Harold Nelson
4/12/2022
This model is used for models with a binary outcome. As an example, we will consider the problem of identifying gender based on other variables. We will continue using the cdc2 dataframe.
Get the packages we need.
## ── Attaching packages ─────────────────────────────────────── tidyverse 1.3.1 ──
## ✓ ggplot2 3.3.5 ✓ purrr 0.3.4
## ✓ tibble 3.1.5 ✓ dplyr 1.0.7
## ✓ tidyr 1.1.4 ✓ stringr 1.4.0
## ✓ readr 2.0.2 ✓ forcats 0.5.1
## ── Conflicts ────────────────────────────────────────── tidyverse_conflicts() ──
## x dplyr::filter() masks stats::filter()
## x dplyr::lag() masks stats::lag()
## Type 'citation("pROC")' for a citation.
##
## Attaching package: 'pROC'
## The following objects are masked from 'package:stats':
##
## cov, smooth, var
We could base our model on gender, but it is best to create a target which is either 0/1 or True/False. This leaves no doubt about which value we are predicting.
Create a boolean variable is_male. It is true if the gender is “m”. Do a table of is_male and gender.
##
## FALSE TRUE
## m 0 9566
## f 10431 0
For today’s exercise we will not split the data into train and test. If we were really serious, we would do this.
For our first model, we’ll use just the variable height. Create model as a logistic regression model predicting is_male on the basis of height. Do a summary of model.
Use glm() instead of lm()
Include the argument “family = ‘binomial’” in the call.
##
## Call:
## glm(formula = is_male ~ height, family = "binomial", data = cdc2)
##
## Deviance Residuals:
## Min 1Q Median 3Q Max
## -3.8190 -0.4348 -0.1127 0.3991 5.0201
##
## Coefficients:
## Estimate Std. Error z value Pr(>|z|)
## (Intercept) -46.211327 0.628564 -73.52 <2e-16 ***
## height 0.685936 0.009343 73.42 <2e-16 ***
## ---
## Signif. codes: 0 '***' 0.001 '**' 0.01 '*' 0.05 '.' 0.1 ' ' 1
##
## (Dispersion parameter for binomial family taken to be 1)
##
## Null deviance: 27684 on 19996 degrees of freedom
## Residual deviance: 14046 on 19995 degrees of freedom
## AIC: 14050
##
## Number of Fisher Scoring iterations: 6
Create predicted probabilities for the observations in cdc2 using model. Include type = “response” to get probabilities as prediction. Call this vector probs.
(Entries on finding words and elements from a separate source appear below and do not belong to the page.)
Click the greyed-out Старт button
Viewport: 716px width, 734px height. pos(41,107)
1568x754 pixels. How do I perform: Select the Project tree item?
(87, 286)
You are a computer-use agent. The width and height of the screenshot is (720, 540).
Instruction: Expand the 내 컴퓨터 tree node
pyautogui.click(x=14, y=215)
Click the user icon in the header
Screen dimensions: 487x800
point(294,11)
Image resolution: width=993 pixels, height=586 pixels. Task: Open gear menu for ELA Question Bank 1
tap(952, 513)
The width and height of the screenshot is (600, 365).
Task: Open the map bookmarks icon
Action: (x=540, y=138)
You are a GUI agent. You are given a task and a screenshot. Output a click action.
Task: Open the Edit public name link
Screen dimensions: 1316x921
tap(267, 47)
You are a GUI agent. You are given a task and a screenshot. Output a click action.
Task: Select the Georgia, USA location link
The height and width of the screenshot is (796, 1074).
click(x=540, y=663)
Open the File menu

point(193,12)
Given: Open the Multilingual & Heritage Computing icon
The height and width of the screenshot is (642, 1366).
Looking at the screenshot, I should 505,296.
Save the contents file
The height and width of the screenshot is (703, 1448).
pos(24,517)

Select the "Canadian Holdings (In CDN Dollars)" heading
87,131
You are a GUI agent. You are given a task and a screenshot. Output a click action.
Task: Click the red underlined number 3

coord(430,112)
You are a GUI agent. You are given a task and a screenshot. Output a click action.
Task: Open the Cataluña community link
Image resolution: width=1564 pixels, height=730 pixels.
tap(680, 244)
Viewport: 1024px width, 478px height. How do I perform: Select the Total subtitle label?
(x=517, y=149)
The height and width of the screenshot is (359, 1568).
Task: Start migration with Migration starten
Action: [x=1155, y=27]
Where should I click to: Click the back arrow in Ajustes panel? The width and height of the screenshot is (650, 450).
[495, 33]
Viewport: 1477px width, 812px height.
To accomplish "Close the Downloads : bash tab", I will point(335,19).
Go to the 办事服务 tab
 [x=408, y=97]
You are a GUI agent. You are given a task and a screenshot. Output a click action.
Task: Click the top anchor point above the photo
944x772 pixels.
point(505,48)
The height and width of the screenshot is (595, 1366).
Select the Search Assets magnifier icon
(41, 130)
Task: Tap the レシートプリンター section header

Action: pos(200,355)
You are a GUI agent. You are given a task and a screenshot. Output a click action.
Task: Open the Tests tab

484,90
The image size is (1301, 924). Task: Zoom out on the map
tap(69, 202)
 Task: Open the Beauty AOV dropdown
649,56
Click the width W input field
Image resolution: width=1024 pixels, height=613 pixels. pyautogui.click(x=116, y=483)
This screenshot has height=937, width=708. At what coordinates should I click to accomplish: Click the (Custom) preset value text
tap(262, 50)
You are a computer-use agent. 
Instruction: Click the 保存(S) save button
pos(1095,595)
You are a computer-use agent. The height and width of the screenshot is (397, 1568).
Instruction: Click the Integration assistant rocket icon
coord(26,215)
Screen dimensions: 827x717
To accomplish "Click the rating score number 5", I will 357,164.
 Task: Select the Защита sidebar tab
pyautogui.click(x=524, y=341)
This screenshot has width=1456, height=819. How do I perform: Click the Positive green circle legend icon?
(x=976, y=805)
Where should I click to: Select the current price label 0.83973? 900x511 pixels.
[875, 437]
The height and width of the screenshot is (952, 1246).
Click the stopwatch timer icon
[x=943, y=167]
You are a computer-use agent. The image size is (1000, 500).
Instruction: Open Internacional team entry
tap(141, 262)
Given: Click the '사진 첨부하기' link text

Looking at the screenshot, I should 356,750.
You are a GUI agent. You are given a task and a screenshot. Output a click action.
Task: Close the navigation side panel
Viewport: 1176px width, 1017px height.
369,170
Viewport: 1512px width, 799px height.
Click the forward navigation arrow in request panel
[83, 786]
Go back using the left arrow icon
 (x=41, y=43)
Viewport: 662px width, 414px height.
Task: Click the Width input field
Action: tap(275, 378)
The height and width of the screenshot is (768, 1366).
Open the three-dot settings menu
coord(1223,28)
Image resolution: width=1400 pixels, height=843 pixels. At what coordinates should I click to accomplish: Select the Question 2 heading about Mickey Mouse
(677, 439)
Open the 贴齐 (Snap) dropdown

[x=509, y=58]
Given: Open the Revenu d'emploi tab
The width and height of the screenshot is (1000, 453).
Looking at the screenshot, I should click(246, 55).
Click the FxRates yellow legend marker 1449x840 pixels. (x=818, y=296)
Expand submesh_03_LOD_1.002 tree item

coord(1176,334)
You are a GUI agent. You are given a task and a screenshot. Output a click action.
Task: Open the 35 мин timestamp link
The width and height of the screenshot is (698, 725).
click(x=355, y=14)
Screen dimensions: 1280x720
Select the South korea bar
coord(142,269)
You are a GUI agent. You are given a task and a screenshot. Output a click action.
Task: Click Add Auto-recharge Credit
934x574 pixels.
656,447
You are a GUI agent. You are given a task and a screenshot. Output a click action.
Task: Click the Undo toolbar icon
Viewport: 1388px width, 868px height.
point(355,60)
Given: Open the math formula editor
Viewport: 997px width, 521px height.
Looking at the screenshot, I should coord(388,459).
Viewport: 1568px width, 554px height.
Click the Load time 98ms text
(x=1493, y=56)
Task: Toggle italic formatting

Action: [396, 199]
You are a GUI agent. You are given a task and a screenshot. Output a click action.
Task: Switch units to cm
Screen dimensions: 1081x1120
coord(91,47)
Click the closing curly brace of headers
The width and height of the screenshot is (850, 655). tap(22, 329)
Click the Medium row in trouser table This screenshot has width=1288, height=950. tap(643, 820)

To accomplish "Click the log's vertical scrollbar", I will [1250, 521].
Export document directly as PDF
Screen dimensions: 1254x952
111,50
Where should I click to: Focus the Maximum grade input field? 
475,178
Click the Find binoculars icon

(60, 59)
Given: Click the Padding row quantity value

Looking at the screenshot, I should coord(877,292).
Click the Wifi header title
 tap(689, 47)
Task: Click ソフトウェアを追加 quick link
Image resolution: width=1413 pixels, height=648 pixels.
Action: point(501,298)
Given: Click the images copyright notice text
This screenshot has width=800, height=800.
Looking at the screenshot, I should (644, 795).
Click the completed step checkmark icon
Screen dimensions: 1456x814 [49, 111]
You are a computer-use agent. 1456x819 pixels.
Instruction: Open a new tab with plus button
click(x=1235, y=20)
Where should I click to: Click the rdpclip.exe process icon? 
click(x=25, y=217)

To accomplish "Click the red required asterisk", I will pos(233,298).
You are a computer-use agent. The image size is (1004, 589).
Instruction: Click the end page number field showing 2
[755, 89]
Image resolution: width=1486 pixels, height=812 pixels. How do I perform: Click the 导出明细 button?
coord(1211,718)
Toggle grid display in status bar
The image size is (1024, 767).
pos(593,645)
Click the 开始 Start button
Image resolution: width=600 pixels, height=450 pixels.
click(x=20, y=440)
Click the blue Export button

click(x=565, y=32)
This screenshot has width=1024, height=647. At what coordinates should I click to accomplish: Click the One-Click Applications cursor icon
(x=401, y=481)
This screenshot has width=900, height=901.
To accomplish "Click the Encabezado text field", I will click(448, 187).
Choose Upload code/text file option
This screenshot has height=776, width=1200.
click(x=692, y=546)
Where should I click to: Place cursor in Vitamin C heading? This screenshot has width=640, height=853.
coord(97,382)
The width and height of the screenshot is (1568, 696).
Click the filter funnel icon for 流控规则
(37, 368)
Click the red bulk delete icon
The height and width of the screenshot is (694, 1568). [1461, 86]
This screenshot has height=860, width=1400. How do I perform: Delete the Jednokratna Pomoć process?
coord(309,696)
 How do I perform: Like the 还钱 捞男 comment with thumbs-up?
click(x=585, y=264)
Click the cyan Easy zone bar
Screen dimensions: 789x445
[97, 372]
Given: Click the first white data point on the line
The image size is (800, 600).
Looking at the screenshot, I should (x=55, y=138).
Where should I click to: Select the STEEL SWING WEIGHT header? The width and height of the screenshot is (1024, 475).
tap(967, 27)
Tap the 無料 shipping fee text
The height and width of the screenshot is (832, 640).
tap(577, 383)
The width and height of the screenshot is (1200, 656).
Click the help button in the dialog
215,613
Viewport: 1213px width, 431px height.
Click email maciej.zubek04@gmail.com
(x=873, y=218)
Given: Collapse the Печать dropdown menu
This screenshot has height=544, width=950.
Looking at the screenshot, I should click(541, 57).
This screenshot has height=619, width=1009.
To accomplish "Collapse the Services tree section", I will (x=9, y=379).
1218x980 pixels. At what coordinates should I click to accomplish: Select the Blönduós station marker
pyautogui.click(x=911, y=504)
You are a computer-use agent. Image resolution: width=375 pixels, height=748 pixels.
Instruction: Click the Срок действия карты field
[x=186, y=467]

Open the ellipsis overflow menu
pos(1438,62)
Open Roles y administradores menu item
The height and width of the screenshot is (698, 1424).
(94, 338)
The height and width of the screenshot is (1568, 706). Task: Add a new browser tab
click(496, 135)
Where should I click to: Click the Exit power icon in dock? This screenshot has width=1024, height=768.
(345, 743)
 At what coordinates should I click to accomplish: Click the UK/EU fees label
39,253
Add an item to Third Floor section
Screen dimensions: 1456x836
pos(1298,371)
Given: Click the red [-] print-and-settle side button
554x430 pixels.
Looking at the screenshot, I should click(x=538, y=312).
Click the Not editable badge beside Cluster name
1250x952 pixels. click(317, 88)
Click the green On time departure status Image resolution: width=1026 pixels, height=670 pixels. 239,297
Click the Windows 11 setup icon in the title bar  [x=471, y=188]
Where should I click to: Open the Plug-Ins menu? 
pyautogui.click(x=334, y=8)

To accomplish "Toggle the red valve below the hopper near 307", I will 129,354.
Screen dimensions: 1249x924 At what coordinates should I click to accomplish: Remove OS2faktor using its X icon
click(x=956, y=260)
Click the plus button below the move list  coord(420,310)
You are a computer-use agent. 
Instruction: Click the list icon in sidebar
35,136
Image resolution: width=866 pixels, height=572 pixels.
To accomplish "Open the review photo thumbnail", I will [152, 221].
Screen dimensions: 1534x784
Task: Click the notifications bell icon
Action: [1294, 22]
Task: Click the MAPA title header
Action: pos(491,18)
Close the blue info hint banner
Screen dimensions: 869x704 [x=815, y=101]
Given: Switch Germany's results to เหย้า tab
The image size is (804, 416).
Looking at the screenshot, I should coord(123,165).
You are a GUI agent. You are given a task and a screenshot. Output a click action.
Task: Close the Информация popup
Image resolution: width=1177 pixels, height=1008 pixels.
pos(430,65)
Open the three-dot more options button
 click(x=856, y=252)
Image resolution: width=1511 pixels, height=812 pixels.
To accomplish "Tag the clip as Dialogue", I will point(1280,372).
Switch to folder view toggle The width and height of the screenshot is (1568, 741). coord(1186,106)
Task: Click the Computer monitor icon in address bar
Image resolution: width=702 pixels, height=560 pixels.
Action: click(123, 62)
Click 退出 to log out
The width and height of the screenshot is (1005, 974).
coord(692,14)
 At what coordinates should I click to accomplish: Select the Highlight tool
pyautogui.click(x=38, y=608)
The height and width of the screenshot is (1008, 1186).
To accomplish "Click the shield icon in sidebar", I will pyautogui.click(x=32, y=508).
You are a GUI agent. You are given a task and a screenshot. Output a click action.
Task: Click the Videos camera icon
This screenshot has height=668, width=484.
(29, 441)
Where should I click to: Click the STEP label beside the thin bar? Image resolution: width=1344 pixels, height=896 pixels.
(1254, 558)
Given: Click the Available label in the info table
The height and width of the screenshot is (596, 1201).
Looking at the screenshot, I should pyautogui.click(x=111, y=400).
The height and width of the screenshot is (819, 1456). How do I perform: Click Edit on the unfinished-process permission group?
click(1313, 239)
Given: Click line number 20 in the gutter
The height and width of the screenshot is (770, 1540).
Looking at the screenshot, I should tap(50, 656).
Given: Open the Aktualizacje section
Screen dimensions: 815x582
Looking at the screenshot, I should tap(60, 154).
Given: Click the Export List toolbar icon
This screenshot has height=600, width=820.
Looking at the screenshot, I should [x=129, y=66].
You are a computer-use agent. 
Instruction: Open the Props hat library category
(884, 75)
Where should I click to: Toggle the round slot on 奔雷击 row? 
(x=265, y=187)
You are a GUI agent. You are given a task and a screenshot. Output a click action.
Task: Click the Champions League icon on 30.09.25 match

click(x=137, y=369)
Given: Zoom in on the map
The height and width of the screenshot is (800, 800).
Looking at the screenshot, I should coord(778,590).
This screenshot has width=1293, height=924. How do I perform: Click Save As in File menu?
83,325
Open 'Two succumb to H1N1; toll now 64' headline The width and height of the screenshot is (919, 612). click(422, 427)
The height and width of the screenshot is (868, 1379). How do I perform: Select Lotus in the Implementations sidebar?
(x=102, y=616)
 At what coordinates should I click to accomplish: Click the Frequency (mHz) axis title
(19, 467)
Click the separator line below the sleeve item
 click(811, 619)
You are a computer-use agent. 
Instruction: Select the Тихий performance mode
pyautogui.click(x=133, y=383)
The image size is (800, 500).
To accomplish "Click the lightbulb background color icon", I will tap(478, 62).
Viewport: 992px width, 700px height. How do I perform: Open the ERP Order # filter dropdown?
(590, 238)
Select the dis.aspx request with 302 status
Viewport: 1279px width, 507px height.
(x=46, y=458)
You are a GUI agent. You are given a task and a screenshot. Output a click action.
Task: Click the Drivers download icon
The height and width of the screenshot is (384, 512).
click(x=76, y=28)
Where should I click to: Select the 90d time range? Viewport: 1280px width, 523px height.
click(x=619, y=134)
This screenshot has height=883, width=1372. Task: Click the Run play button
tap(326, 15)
We now have the probability that each of the observations has gender “m”. To convert the probability that an observation is male, we need a threshold probability, above which we will predict that is_male is true. The sensible solution is to use the mean of is_male. Compute this and use it to get a vector of predictions, preds.
Now we can compute a value of accuracy by comparing preds with cdc2$is_male. Do this.
The value of accuracy depends on both the model and the chosen threshold. The AUC, which depends on the ROC depends on the model alone. Recall the steps to construct this from the Datacamp course.
## Setting levels: control = FALSE, case = TRUE
## Setting direction: controls < cases
## Area under the curve: 0.9233
Put all of the steps above into a single black of code. Then use the code to examine another model, in which smoke100 has been added to the model. What happens to accuracy and AUC.
##
## Call:
## glm(formula = is_male ~ height + smoke100, family = "binomial",
## data = cdc2)
##
## Deviance Residuals:
## Min 1Q Median 3Q Max
## -3.7726 -0.4735 -0.1046 0.4322 4.9798
##
## Coefficients:
## Estimate Std. Error z value Pr(>|z|)
## (Intercept) -46.276340 0.630060 -73.448 < 2e-16 ***
## height 0.684510 0.009353 73.187 < 2e-16 ***
## smoke100 0.335962 0.042734 7.862 3.79e-15 ***
## ---
## Signif. codes: 0 '***' 0.001 '**' 0.01 '*' 0.05 '.' 0.1 ' ' 1
##
## (Dispersion parameter for binomial family taken to be 1)
##
## Null deviance: 27684 on 19996 degrees of freedom
## Residual deviance: 13984 on 19994 degrees of freedom
## AIC: 13990
##
## Number of Fisher Scoring iterations: 6
probs = predict(model, data = cdc2, type = "response")
threshold = mean(cdc2$is_male)
preds = probs > threshold
accuracy = mean(preds == cdc2$is_male)
accuracy
## [1] 0.8456769
## Setting levels: control = FALSE, case = TRUE
## Setting direction: controls < cases
## Area under the curve: 0.9247
Try various combinations of variables and see if you can improve on the AUC.